Initiatives for
As the national authority for Cybersecurity the CCB has developed several initiatives for specific publics which are presented here.
WARNING: APACHE AIRFLOW PATCHED AN IMPORTANT VULNERABILITY THAT CAN RESULT IN RCE, PATCH IMMEDIATELY!
Image
Published : 06/08/2024
Reference:
Advisory #2024-118
Version:
1.0
Affected software:
Apache Airflow 2.4.0, and versions before 2.9.3
Type:
Remote Code Execution
CVE/CVSS:
CVE-2024-39877
CVSS 8.8 (CVSS:3.0/AV:N/AC:L/PR:L/UI:N/S:U/C:H/I:H/A:H)
Sources
Risks
Apache Airflow is an open-source platform used to programmatically author, schedule, and monitor workflows. It is a completely open-source solution, used for architecting and orchestrating complex data pipelines and task launches.

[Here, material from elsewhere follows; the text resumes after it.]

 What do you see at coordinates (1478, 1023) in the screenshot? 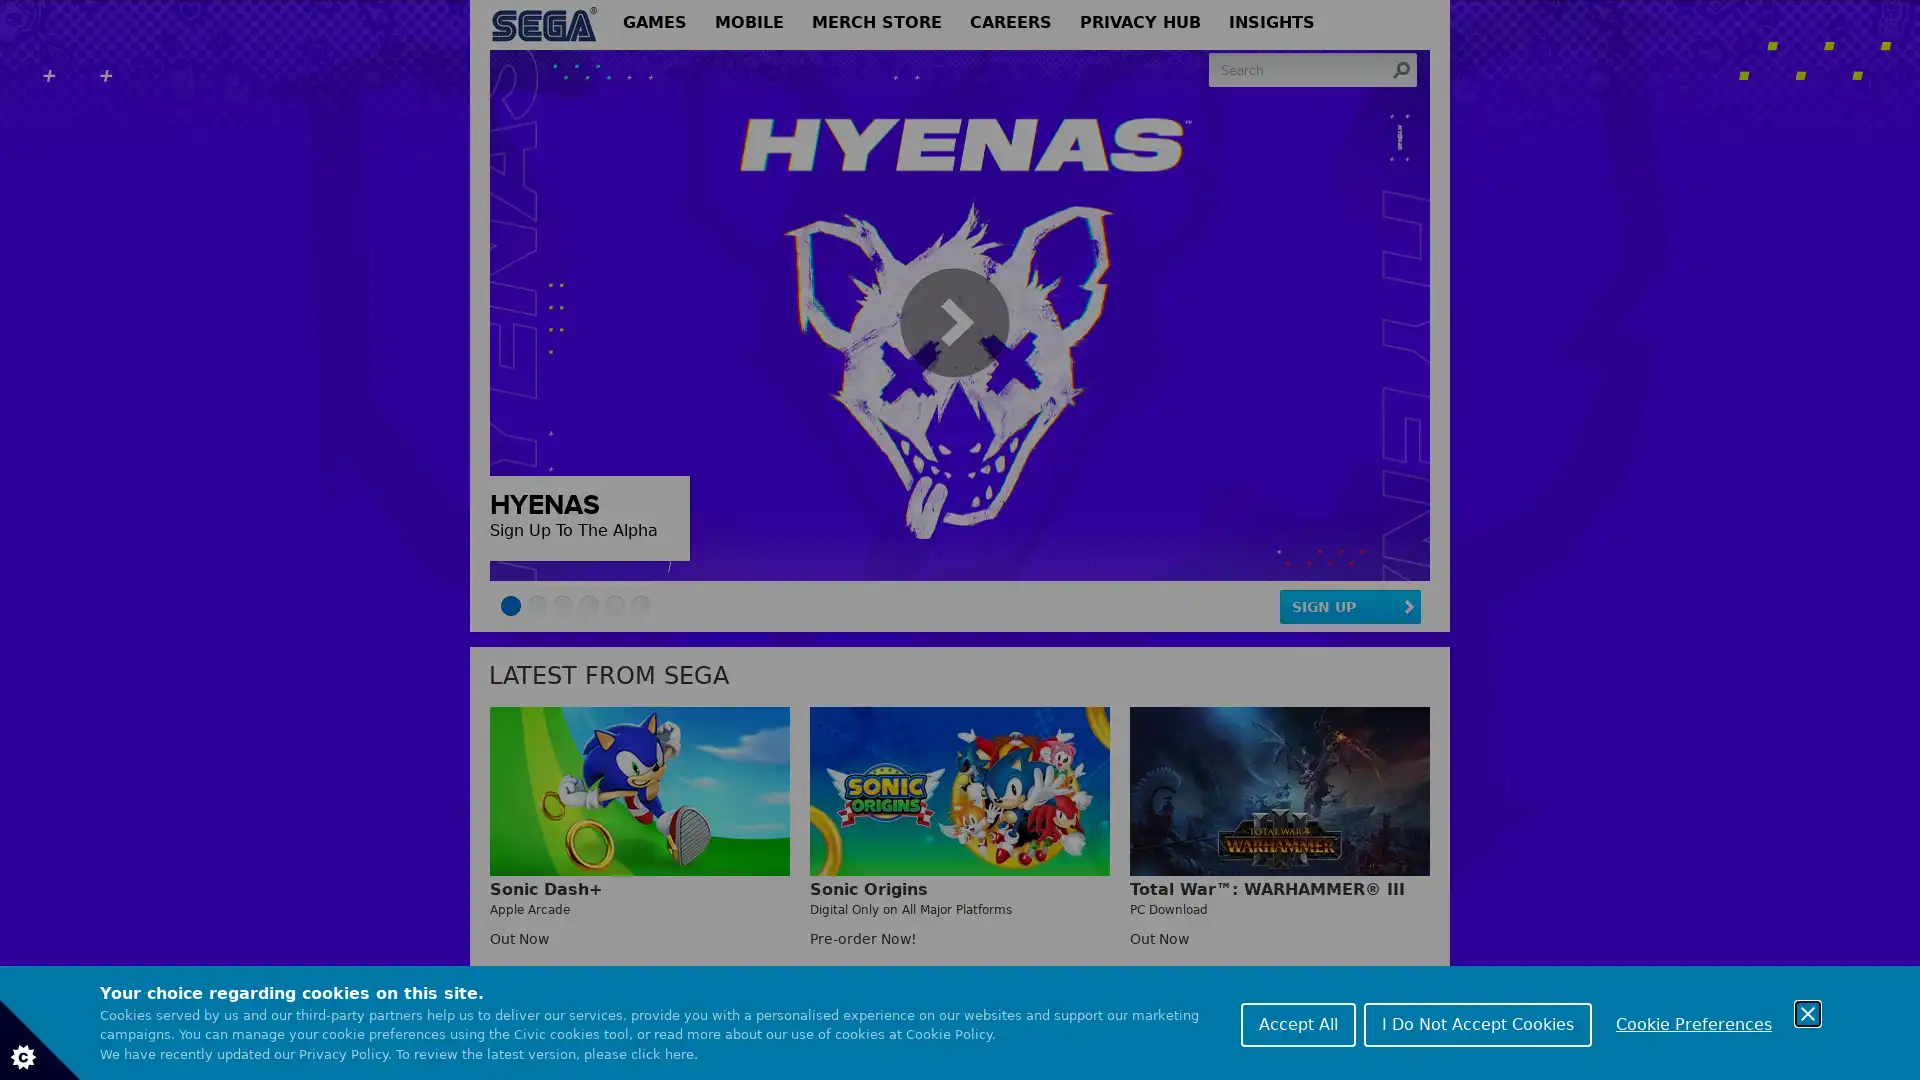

CVE-2024-39877 is a vulnerability in Apache Airflow. If exploited successfully, the vulnerability can lead to Remote Code Execution. The vulnerability has impact on all vertices of the CIA triad.
Description
This vulnerability in Apache Airflow 2.4.0, and versions before 2.9.3 allows authenticated DAG authors to craft a doc_md parameter in a way that could execute arbitrary code in the scheduler context. This should be forbidden according to the Airflow Security model.
Users that have vulnerable systems should upgrade them to version 2.9.3 or later which has removed the vulnerability.
Recommended Actions
Patch
The Centre for Cybersecurity Belgium strongly recommends installing updates for vulnerable devices with the highest priority, after thorough testing. Vulnerable systems should be upgraded to version 2.9.3 or later.
Monitor/Detect
The CCB recommends organizations upscale monitoring and detection capabilities to identify any related suspicious activity, ensuring a swift response in case of an intrusion.
In case of an intrusion, you can report an incident via:https://ccb.belgium.be/cert/report-incident
While patching appliances or software to the newest version may provide safety from future exploitation, it does not remediate historic compromise.